Exercise inputs |

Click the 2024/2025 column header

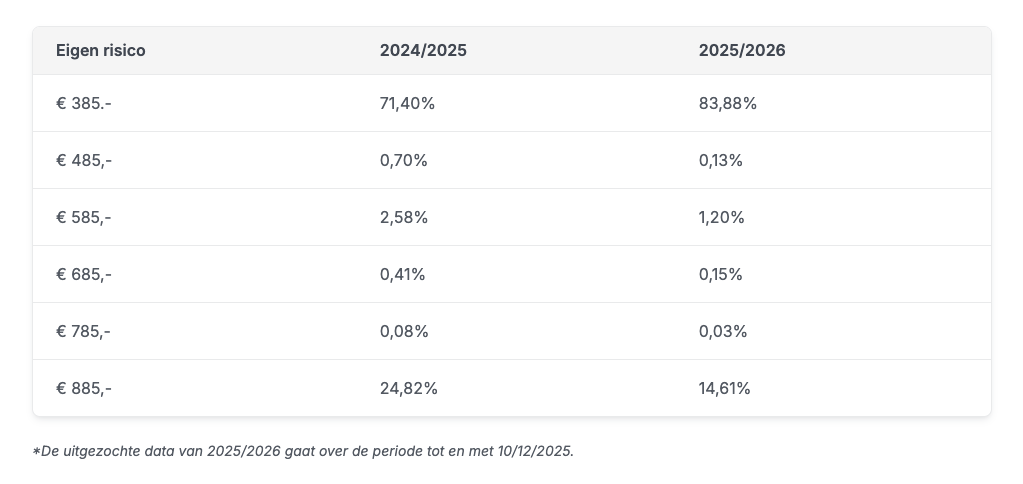coord(423,50)
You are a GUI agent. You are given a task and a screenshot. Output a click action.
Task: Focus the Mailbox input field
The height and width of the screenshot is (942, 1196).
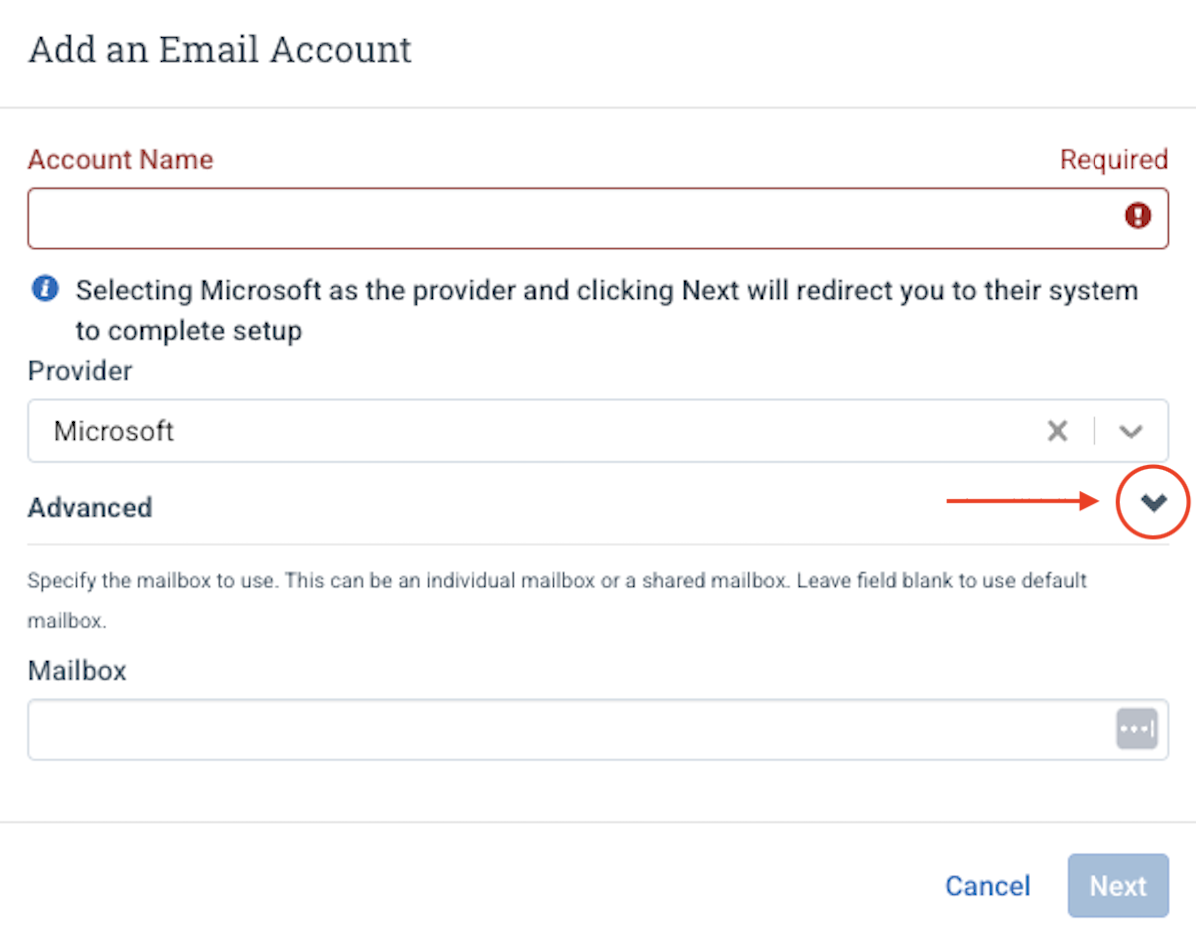pos(598,730)
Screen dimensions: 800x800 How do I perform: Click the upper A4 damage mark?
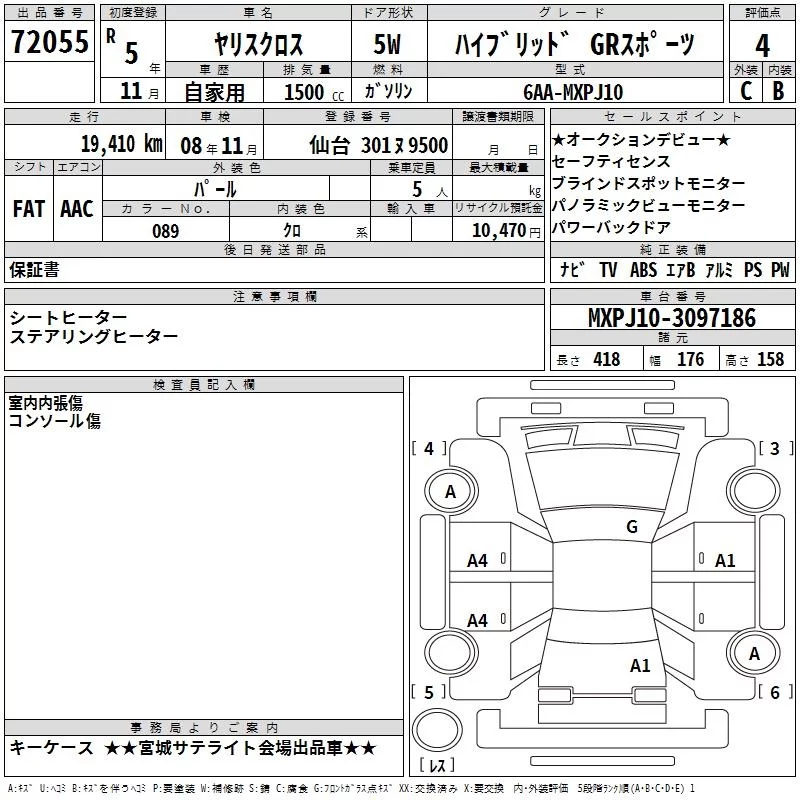(478, 561)
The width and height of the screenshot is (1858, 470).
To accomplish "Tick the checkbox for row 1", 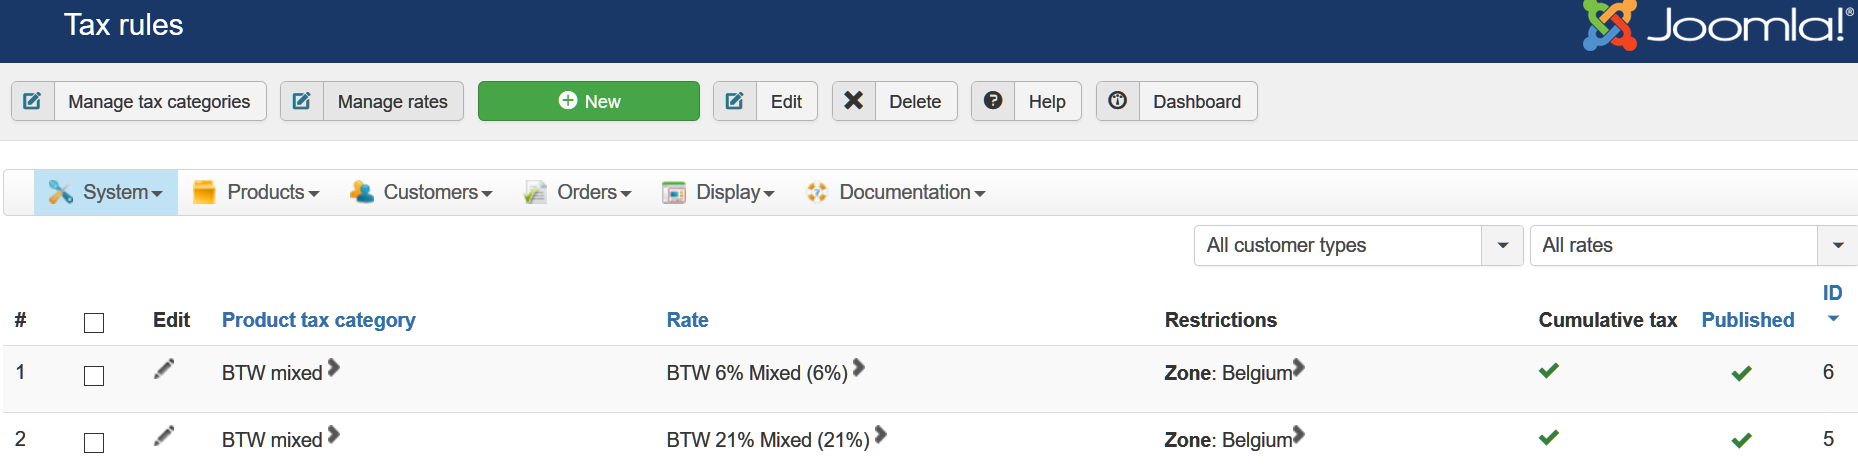I will [x=94, y=376].
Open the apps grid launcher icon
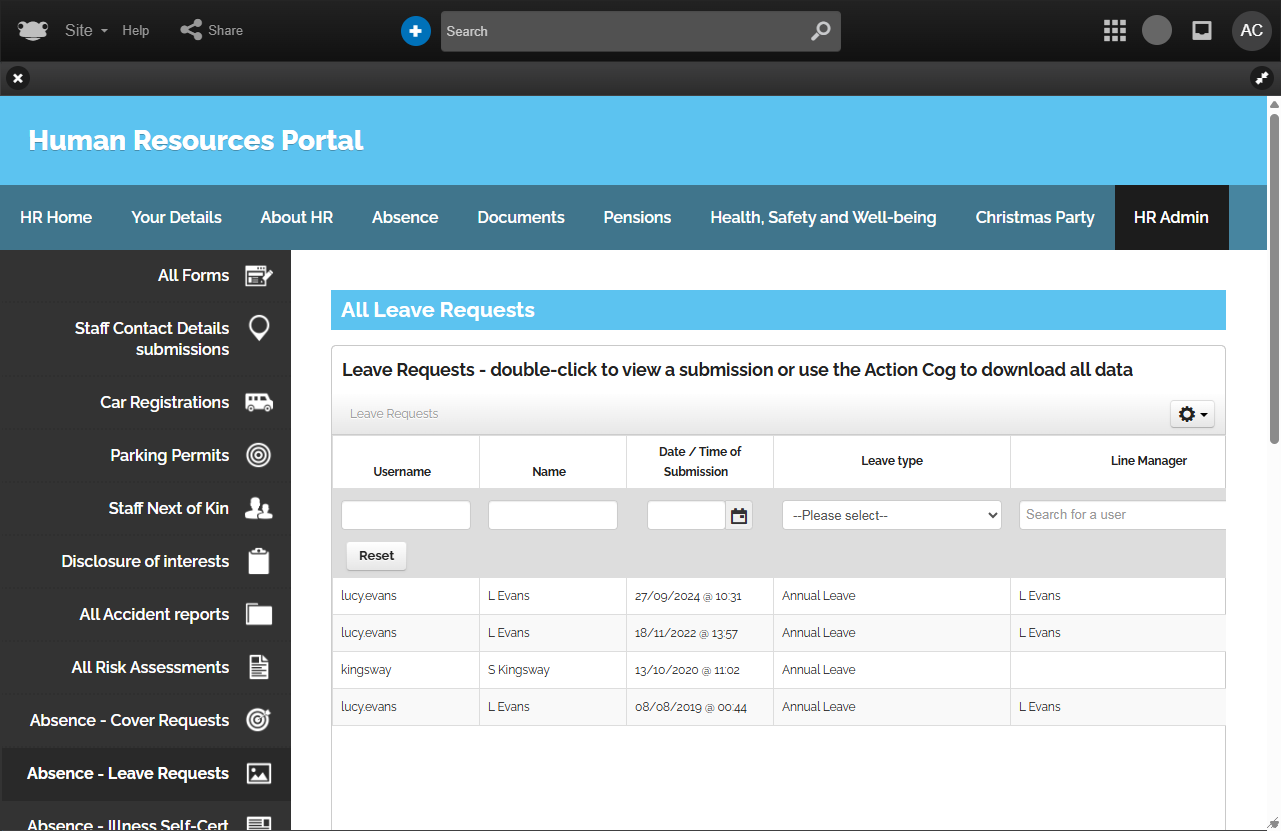This screenshot has width=1281, height=831. pyautogui.click(x=1115, y=31)
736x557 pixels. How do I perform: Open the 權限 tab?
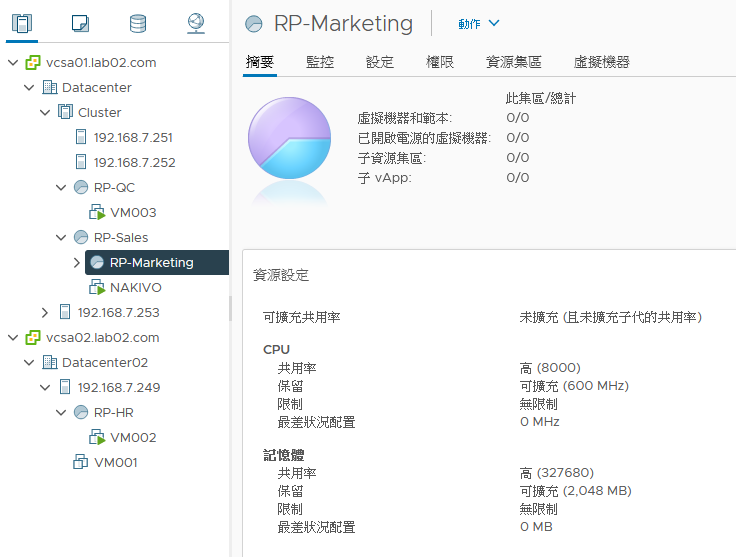(x=440, y=62)
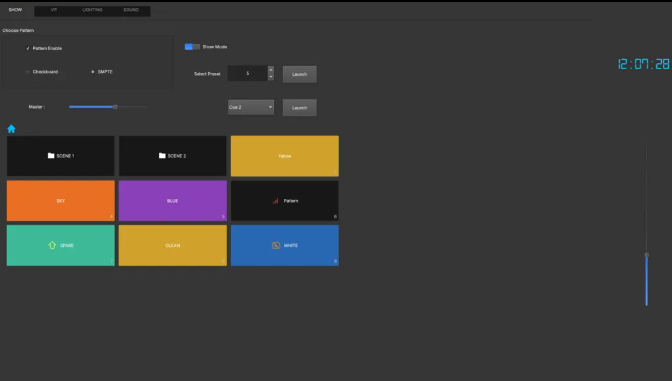Click the blue home icon

coord(11,129)
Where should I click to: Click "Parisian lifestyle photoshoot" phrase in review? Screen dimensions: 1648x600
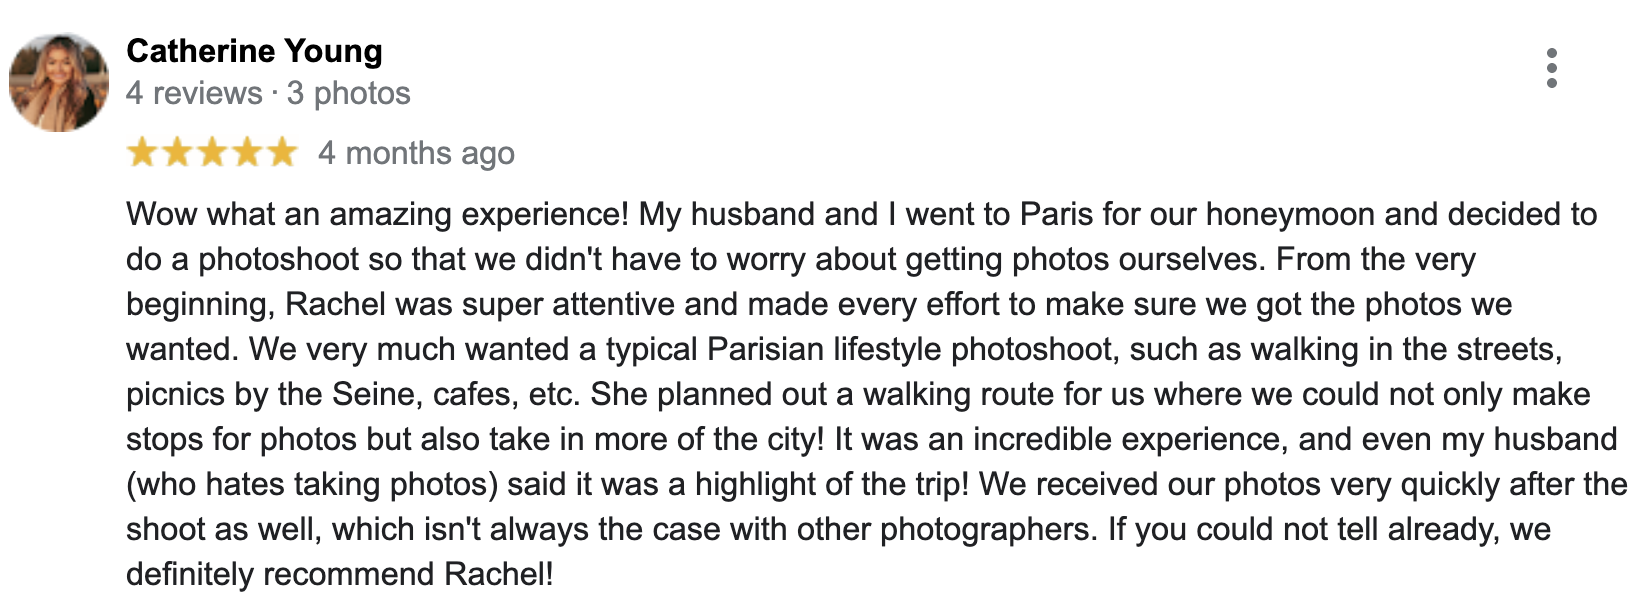click(x=911, y=350)
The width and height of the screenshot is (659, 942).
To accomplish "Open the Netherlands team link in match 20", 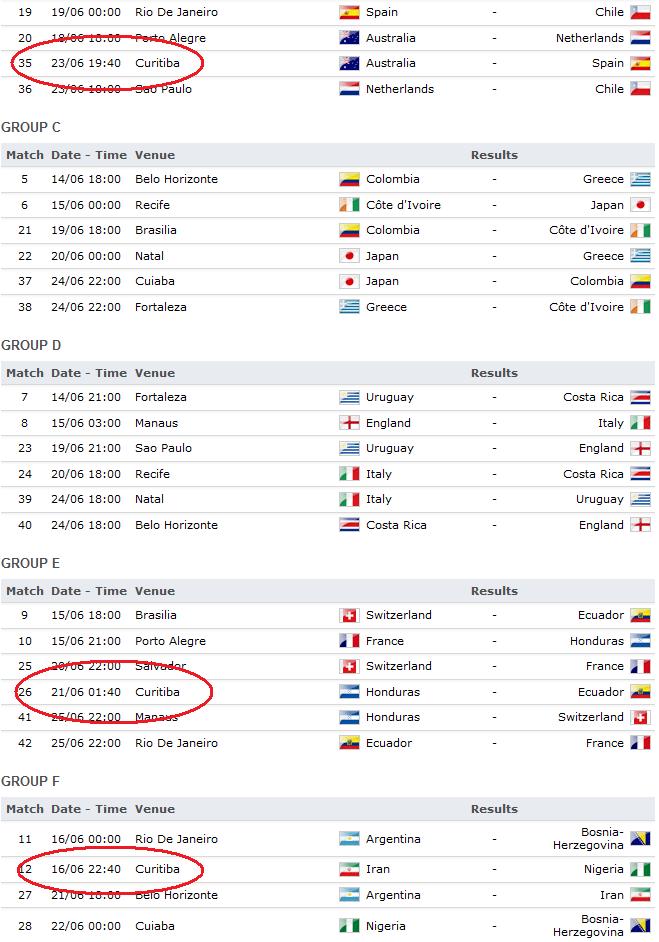I will pos(589,38).
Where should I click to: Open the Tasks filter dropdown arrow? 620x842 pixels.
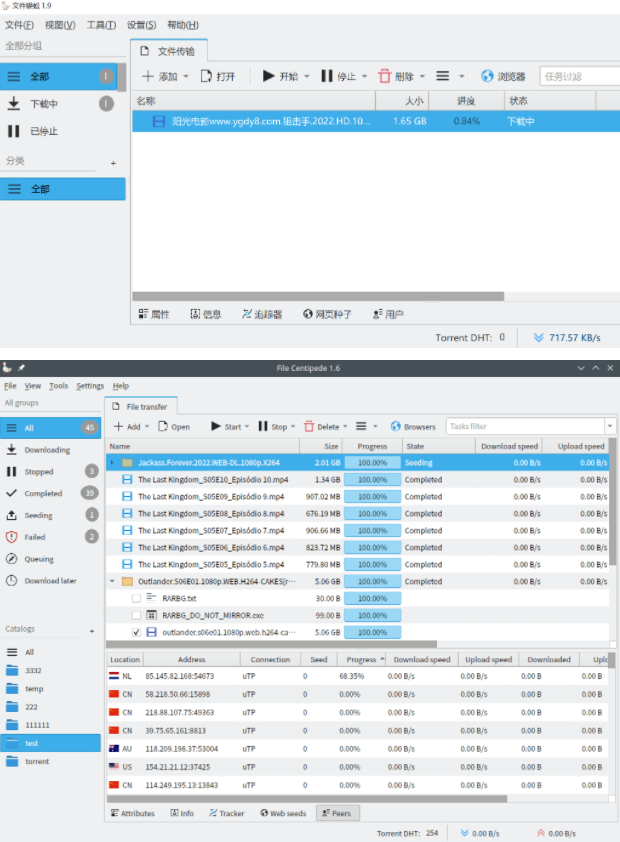609,427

Aim of the exercise | Output the line containing "Where should I click to: Open" along with every line after it to the end of the material, exactly as written, but without pictures.

Answer |
Where should I click to: Open the Tasks filter dropdown arrow? 620x842 pixels.
609,427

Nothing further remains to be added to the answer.